Abstract: TH-PO780
Patient Characteristics and Correlates of Patiromer Initiation for Hyperkalemia in Hemodialysis
Session Information
- Dialysis: Epidemiology, Outcomes, Clinical Trials - Non-Cardiovascular - I
November 02, 2017 | Location: Hall H, Morial Convention Center
Abstract Time: 10:00 AM - 10:00 AM
Category: Dialysis
- 607 Dialysis: Epidemiology, Outcomes, Clinical Trials - Non-Cardiovascular
Authors
- Rowan, Christopher G, COHRDATA, Santa Monica, California, United States
- Winkelmayer, Wolfgang C., Baylor College of Medicine, Houston, Texas, United States
- Oestreicher, Nina, Relypsa Inc., a Vifor Pharma Company, Redwood City, California, United States
- Rakov, Viatcheslav, Vifor Pharma, St. Gallen, SG, Switzerland
- Connaire, Jeffrey J., DaVita Clinical Research, Minneapolis, Minnesota, United States
- Spiegel, David M., Relypsa Inc., a Vifor Pharma Company, Redwood City, California, United States
- Kovesdy, Csaba P., University of Tennessee, Memphis, Tennessee, United States
Background
Patiromer is a novel potassium-binding polymer for treatment of chronic hyperkalemia. We retrospectively compared U.S. hemodialysis (HD) patients (pts) who initiated patiromer vs sodium polystyrene sulfate (SPS) in typical practice.
Methods
We identified new users of patiromer or SPS between 12/2015-12/2016 from a large U.S. dialysis provider. Baseline characteristics were obtained in the year prior to the 1st patiromer or SPS order. We identified correlates of patiromer vs SPS using multivariable logistic regression.
Results
Pts initiating patiromer vs SPS were less likely to be black, more likely to use a dialysate K+<2 mEq/L; had higher serum K+, and more electrolyte-related hospitalizations (Table). Having ≥3 serum K+ tests ≥5.0 was associated with 5x the odds of initiating patiromer vs SPS (Figure).
Conclusion
Multiple hyperkalemia episodes and a recent SPS order were associated with patiromer initiation. Patiromer may be used predominantly in HD pts with more severe hyperkalemia who failed SPS. Studies are needed to determine the clinical impact of patiromer.

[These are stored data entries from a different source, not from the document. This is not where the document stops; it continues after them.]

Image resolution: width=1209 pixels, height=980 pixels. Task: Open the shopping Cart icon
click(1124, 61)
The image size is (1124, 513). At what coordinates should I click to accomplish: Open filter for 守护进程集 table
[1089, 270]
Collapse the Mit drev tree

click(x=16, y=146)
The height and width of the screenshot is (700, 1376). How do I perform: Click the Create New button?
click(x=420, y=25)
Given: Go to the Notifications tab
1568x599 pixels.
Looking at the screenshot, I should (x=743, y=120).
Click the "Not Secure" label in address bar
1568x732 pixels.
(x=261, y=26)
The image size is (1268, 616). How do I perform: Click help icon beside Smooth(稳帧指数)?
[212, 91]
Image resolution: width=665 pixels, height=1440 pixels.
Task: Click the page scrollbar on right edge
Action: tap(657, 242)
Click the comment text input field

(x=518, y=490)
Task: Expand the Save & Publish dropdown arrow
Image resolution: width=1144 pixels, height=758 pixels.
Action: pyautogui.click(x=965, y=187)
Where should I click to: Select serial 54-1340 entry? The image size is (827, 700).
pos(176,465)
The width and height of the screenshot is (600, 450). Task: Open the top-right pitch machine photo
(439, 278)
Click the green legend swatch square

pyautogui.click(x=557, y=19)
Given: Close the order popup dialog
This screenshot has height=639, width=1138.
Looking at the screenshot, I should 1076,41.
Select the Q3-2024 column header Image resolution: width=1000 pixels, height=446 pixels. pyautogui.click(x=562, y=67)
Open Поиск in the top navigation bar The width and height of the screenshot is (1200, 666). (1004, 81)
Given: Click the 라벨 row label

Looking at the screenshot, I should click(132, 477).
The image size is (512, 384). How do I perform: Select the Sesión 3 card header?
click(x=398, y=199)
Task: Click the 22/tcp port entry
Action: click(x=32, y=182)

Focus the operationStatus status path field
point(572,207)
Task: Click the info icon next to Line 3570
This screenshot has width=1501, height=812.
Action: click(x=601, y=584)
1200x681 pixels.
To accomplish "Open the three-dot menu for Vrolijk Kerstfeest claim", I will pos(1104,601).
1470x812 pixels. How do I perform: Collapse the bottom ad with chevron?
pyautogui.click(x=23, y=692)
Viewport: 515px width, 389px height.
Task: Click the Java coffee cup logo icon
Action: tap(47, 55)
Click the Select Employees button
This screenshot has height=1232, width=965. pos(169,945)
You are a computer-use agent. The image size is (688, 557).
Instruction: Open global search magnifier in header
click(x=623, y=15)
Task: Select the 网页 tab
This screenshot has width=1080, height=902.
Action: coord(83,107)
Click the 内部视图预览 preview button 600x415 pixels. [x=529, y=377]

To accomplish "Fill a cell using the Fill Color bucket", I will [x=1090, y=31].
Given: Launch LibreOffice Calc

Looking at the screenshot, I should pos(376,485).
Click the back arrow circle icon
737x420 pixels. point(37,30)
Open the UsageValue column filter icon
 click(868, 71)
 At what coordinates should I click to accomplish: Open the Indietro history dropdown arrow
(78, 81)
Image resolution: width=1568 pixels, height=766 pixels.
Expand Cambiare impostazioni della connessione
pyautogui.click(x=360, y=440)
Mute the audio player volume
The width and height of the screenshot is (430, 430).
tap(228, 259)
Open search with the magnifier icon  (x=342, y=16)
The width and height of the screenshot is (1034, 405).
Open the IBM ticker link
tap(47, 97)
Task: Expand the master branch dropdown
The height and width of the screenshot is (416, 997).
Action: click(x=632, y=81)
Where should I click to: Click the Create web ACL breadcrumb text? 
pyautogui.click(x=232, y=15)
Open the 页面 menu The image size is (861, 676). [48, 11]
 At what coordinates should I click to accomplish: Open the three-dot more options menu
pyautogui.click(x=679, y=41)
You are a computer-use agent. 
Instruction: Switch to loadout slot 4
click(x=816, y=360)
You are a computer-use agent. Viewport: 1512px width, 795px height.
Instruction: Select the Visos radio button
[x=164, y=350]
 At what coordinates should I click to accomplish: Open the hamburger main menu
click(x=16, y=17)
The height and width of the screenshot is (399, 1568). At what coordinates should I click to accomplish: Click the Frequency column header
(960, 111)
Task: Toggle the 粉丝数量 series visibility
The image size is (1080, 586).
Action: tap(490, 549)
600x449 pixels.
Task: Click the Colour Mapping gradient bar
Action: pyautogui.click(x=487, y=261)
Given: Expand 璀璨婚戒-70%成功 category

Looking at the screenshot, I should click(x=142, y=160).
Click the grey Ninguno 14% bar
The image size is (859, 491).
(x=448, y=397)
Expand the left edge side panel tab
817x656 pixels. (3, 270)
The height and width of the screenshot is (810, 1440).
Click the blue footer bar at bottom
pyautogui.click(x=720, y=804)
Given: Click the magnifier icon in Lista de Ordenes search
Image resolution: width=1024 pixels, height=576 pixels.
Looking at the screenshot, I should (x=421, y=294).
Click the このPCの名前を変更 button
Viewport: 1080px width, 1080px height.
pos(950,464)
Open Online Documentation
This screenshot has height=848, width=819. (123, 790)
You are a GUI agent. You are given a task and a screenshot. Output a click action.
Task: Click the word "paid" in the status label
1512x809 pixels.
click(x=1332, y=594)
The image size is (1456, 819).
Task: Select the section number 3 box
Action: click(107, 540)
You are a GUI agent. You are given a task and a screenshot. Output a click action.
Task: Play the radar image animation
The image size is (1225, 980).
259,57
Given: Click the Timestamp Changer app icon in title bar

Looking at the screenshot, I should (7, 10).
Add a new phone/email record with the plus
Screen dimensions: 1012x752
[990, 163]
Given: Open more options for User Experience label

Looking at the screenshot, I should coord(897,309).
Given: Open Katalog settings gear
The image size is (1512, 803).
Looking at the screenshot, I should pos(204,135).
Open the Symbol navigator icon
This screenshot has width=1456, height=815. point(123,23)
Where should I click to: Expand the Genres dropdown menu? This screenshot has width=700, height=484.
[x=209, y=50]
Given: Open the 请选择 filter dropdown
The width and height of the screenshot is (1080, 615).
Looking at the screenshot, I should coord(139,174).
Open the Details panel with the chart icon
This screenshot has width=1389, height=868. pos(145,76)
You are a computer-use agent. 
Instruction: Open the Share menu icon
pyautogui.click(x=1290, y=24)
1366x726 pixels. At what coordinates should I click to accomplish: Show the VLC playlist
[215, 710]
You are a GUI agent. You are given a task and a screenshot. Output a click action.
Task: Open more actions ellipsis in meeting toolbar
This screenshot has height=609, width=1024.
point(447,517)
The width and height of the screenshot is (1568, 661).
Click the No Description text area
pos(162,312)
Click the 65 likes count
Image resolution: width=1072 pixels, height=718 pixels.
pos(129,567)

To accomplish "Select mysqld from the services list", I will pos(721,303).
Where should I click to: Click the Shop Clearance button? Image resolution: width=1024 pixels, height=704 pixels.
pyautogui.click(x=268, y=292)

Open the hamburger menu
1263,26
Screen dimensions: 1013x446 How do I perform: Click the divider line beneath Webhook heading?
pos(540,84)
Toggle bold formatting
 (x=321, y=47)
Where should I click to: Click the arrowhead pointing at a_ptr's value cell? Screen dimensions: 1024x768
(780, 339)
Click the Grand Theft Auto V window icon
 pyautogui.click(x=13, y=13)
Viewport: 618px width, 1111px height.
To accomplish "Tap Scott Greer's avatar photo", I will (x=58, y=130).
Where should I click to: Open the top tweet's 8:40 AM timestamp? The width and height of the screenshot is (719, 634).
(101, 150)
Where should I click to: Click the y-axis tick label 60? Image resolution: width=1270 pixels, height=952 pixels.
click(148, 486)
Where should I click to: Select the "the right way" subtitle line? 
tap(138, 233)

Table. Baseline Characteristics
| Baseline Characteristics | Patiromer (N=527) | SPS (N=852) | Baseline Characteristics | Patiromer (N=527) | SPS (N=852) |
| Age: Mean (SD) | 59 (14) | 61 (14) | SPS order 91 days b/f index date | 10.80% | 5.30% |
| Female | 43.1% | 47.1% | Insulin order 1 year b/f index date | 23.90% | 30.00% |
| Race: Black | 17.1% | 29.9% | K+ mEq/L: Mean (SD) | 5.8 (0.7) | 5.4 (1.0) |
| Primary Payer: Medicare | 79.5% | 80.0% | # K+ tests ≥5.0 mEq/L: 91 days b/f index date | 8.4 (4.1) | 4.8 (4.3) |
| Dialysis Vintage (years): Mean (SD) | 5.7 (4) | 5.4 (4.4) | Kt/V: Mean (SD) | 1.6 (0.3) | 1.6 (0.3) |
| # HD treatments 91 days b/f index date | 37.8 (3.6) | 37.2 (4.2) | nPCR: Mean (SD) | 1.2 (0.3) | 1.1 (0.3) |
| K+ dialysate <2 mEq/L | 32.3% | 19.2% | Hospitalization: 1 year b/f index date | 60.30% | 67.70% |
| Peripheral Vascular Disease | 10.2% | 4.8% | Electrolyte Related Hospitalization | 14.40% | 8.50% |
Figure. BaselineCorrelates of Patiromer Initiation
Funding
- Commercial Support